EXERCISE OBJECTIVE –
In the listing that follows, locate the line containing "Instruction: Click the" and the line containing "Open the indicators". Retype exactly those two lines and every line between them, and nothing more.

DATA EXTRACTS –
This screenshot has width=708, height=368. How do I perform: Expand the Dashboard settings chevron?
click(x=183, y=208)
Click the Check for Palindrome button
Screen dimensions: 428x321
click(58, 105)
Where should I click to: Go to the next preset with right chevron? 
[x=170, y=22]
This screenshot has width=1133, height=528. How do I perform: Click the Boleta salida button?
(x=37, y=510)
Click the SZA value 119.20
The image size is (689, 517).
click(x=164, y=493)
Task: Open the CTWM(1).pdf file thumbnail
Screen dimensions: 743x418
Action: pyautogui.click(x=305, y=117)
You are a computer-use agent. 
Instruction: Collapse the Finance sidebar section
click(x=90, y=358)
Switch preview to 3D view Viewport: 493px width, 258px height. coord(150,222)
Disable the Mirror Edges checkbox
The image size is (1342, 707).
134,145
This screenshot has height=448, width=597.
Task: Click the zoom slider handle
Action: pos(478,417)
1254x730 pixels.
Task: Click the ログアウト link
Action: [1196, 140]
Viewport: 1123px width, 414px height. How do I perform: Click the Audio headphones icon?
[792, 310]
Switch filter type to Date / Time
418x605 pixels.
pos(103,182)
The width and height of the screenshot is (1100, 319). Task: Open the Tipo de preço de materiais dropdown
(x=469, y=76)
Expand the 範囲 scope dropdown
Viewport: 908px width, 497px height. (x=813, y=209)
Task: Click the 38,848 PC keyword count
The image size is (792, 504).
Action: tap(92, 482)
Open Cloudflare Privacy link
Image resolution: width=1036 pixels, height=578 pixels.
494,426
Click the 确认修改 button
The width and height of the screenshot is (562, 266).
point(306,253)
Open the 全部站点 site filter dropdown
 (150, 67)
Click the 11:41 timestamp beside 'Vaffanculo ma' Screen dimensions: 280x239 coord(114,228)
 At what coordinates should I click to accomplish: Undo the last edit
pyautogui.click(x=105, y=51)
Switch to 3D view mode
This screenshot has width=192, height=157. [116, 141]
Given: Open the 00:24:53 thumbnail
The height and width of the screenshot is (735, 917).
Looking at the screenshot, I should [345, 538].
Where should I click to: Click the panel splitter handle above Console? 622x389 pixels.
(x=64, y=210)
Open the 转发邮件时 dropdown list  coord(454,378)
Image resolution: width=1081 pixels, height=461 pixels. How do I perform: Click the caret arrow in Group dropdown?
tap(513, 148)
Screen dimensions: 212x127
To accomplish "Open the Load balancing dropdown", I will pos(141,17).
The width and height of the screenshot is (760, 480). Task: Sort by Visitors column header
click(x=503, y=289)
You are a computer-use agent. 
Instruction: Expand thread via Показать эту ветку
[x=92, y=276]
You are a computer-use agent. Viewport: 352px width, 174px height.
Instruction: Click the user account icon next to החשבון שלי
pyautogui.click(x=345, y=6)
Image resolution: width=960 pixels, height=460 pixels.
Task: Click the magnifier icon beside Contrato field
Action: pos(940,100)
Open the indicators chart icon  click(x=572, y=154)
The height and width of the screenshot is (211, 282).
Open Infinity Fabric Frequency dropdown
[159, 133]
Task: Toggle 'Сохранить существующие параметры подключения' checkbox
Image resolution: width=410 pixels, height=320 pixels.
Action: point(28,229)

SOLUTION TO THIS TASK –
Instruction: Click the user account icon next to החשבון שלי
pyautogui.click(x=345, y=6)
Image resolution: width=960 pixels, height=460 pixels.
Task: Click the magnifier icon beside Contrato field
Action: pos(940,100)
Open the indicators chart icon  click(x=572, y=154)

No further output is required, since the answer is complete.